Getting in and out of Glenwood Springs from the interstate can be a little hair raising. And that's mainly because of one gigantic intersection. Marianne Virgili is President and Chief Executive Officer of the Glenwood Chamber of Commerce.
“We call that malfunction junction. It’s hard to know which way to go, it's very confusing for first time visitors, even for people who have been here a couple of times.”
That's at 6th and Laurel, where there's a gas station and lots of other businesses. Craig Gaskill is in charge of design for the new project… which will likely get rid of that tricky spot.

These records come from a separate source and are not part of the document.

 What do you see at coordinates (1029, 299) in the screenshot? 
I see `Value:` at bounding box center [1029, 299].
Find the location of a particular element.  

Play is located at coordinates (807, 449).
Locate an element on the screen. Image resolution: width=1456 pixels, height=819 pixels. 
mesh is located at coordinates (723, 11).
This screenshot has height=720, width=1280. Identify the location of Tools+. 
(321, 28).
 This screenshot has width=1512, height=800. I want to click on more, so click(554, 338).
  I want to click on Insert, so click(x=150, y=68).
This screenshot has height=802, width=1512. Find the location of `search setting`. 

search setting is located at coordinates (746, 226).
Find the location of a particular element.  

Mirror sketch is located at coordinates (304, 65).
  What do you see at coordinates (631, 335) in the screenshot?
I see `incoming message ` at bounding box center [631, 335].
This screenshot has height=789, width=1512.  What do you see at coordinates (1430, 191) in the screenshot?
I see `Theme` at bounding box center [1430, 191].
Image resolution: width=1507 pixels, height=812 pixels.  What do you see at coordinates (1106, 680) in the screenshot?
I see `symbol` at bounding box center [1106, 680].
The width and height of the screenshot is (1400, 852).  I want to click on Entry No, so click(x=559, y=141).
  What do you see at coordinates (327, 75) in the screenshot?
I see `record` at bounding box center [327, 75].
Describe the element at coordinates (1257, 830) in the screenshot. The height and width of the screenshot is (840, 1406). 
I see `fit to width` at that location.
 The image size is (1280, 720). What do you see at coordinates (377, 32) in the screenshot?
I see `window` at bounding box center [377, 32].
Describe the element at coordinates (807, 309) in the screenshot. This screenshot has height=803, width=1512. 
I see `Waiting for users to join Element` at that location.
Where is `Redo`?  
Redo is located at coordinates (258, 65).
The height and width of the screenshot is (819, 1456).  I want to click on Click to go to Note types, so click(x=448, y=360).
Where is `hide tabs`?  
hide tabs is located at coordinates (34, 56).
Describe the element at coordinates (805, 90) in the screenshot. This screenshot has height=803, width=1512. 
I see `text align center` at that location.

“It's really not a complex intersection, but there is a lot of traffic that runs through there, and it's actually hard to get through from some of the side roads because there is just so much continuous traffic all day long.”
Gaskill is with the firm Tsiouvaras Simmons Holderness, based in Denver. The idea is to get rid of malfunction junction by having a new bridge that starts at the top of south Glenwood… then swoops over to the western side of north Glenwood.
"The new bridge is going to still connect to downtown Glenwood at about 8th Street. But as it goes cross the Roaring Fork River to the North, it'll connect directly with the interchange at I-70."
With a turn-off to access businesses and Hot Springs near where the bridge currently ends. There’s been some controversy about whether the new bridge and interchange with I-70 could mean too much construction… making it hard for businesses nearby to make it financially. That is especially true for businesses downtown, right along the existing Grand Avenue Bridge. Gaskill says the plans are put together so that a new structure wouldn't have a big impact on those storefronts.
"One of the big drivers early on was to minimize the width of the bridge downtown as much as we can so we don't encroach further upon properties on both sides. One of the trade offs was to not put a sidewalk across the bridge, cause that actually made a wider bridge downtown."
In the end, the bridge will be a little wider. And there'll be a new pedestrian bridge to make sure people walking and riding bikes can easily get from one side of the river to the other.
"Part of our project is make that a more open, inviting, lighted environment, particularly underneath the new Grand Ave bridge, and to provide better connections to both ends. And it'll be a wider pedestrian bridge as well."
And designed to mesh with a separate effort to improve downtown. To make it all happen, Gaskill says there’s some unusual strategy involved. Essentially construction workers will build the new Grand Avenue bridge right next to the old one.
“Once the bridge is actually built, then they'll take down the existing bridge and slide the new bridge in place, then open it back up again."
A high stakes endeavor that'll have to be done really carefully.
"It'll be something actually worth going to watch, because it's a big structure, and it's not often you see a big structure that's kind of pushed into place, particularly over the river and I-70 as they do this."
And it would limit major detours to only two months, at least as projected. Chamber President and CEO Marianne Virjili believes keeping road closures to a minimum... will lessen the impact on local shops and services.
"I think that there are ways to mitigate that and the Chamber is certainly looking forward to partnering with businesses and finding ways to mitigate the construction process."
But before all this can happen, Gaskill's firm has to finalize the designs and complete the Environmental Assessment. If all goes as planned, preliminary construction could begin-next spring and the entire bridge could be finished by the end of 2017.